HomePolitica«Articoli pagati presentati come premi», Zandonella attacca la Giunta Tarasconi

«Articoli pagati presentati come premi», Zandonella attacca la Giunta Tarasconi

Il consigliere comunale della Lega contesta le spese sostenute per la comunicazione di “Piacenza Talenti” e l’adesione alla Rete dei Comuni Sostenibili

«La Giunta Tarasconi è la regina dell’autocelebrazione: si comprano articoli e poi li si presenta come premi». È l’accusa lanciata dal consigliere comunale della Lega Luca Zandonella, che afferma di aver approfondito, attraverso la consultazione degli atti amministrativi, alcuni dei riconoscimenti comunicati nei mesi scorsi dal Comune di Piacenza.

«Dalla lettura dei documenti – sostiene Zandonella – emerge un quadro molto diverso da quello raccontato. Il Comune aderisce a pagamento ad associazioni di enti locali, affida incarichi a società di comunicazione e successivamente presenta i risultati ottenuti come riconoscimenti spontanei».

Il consigliere cita in particolare il progetto “Piacenza Talenti”, per il quale il Comune avrebbe corrisposto 12.200 euro a Blum Srl. Secondo quanto riferisce l’esponente della Lega, il contratto prevedeva l’organizzazione di un evento, l’attività di ufficio stampa, il rilancio sui social e la pubblicazione di un articolo su “Repubblica”.

«Pochi giorni dopo – prosegue – l’amministrazione ha presentato proprio quell’articolo come un riconoscimento spontaneo e meritato. In realtà era compreso in un servizio pagato con risorse pubbliche».

Zandonella richiama poi l’adesione del Comune, dal 2023 e dietro versamento di una quota, alla Rete dei Comuni Sostenibili. «Anche in questo caso premi e riconoscimenti sono riservati agli enti che aderiscono e partecipano al percorso: non si tratta quindi di una valutazione indipendente aperta a tutti i Comuni».

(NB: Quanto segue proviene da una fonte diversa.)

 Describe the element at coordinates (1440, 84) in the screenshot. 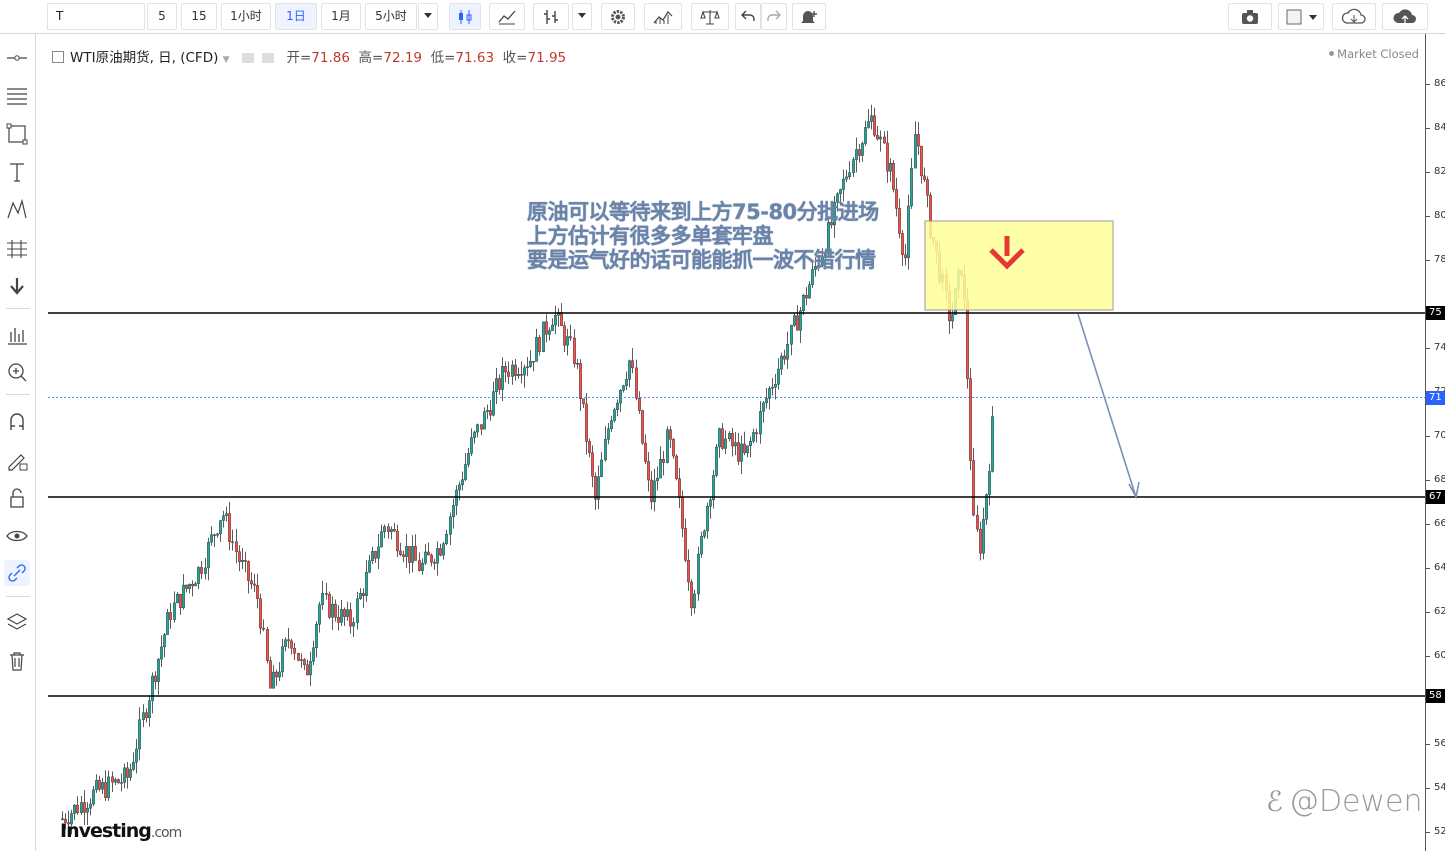

I see `price-tick-86: 86` at that location.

Per il consigliere leghista, la contestazione non riguarda la scelta di promuovere Piacenza, ma il modo in cui vengono presentati i risultati delle attività di comunicazione. «Promuovere la città è giusto. Il problema è far passare un servizio pagato con denaro pubblico come una consacrazione giornalistica ottenuta esclusivamente per meriti propri. È marketing politico finanziato dai piacentini».

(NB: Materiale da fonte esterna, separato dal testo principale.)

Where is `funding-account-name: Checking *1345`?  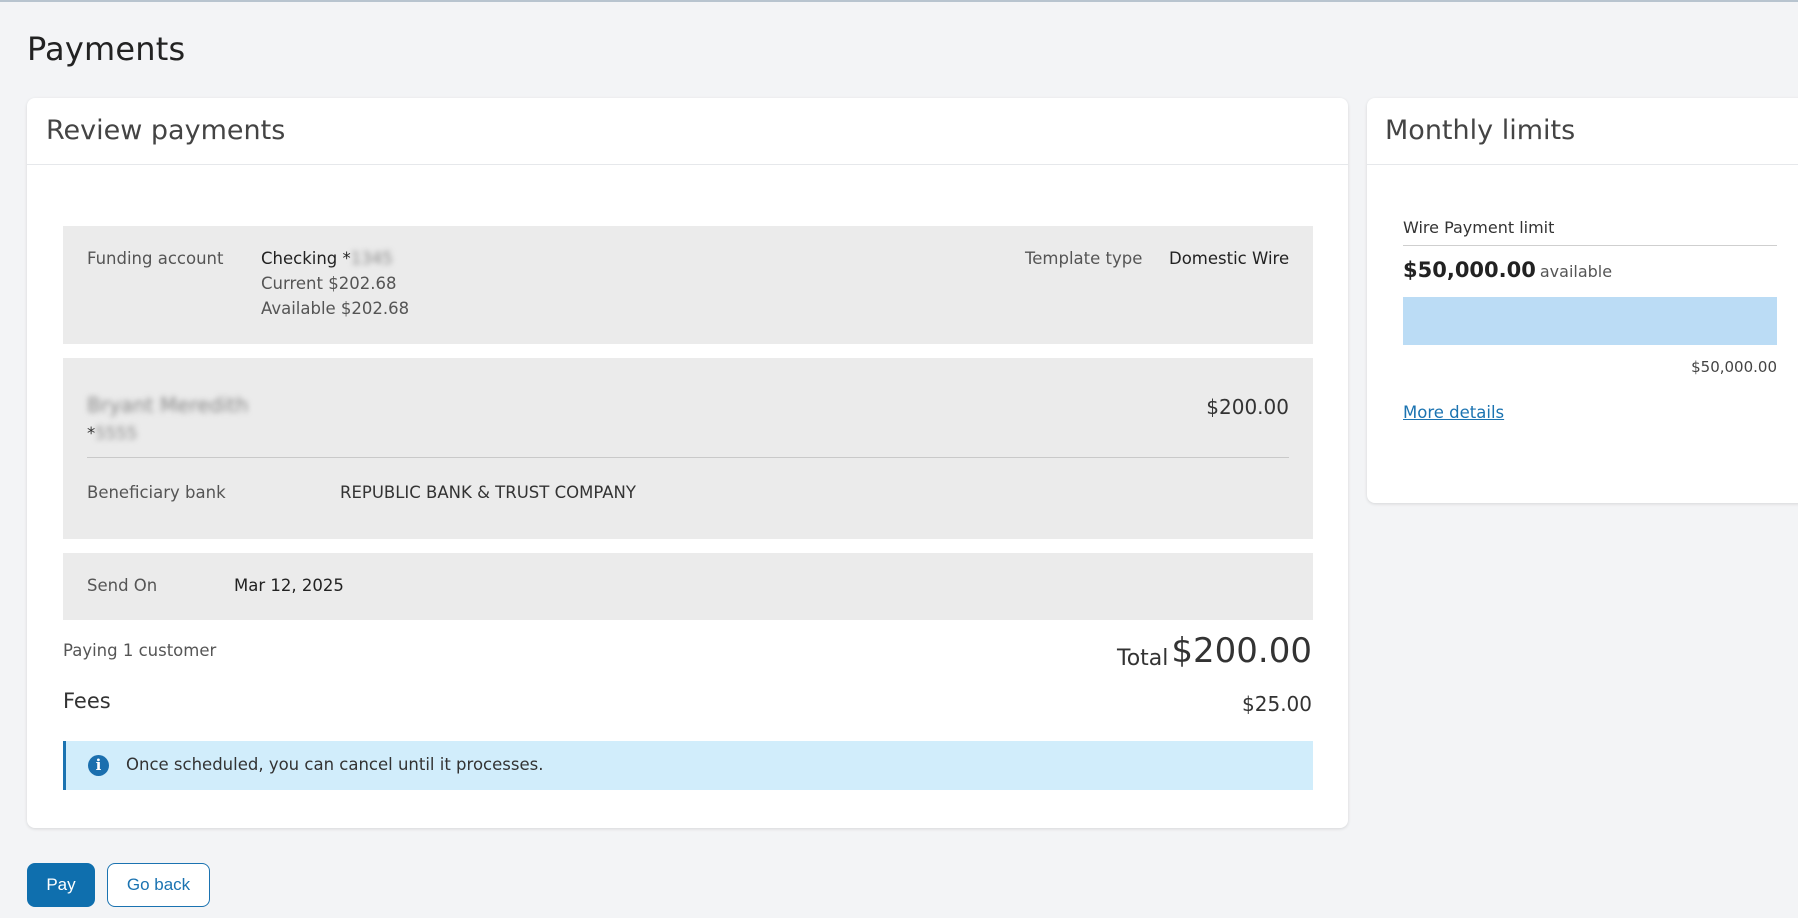
funding-account-name: Checking *1345 is located at coordinates (327, 258).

Zandonella chiede infine quali risultati concreti abbia prodotto l’investimento su “Piacenza Talenti”: «Quanti giovani ricercatori sono arrivati a Piacenza? Quante imprese hanno investito grazie a quell’evento? Continueremo a vigilare perché i soldi dei cittadini servano a ottenere risultati concreti e non a costruire una narrazione favorevole all’amministrazione».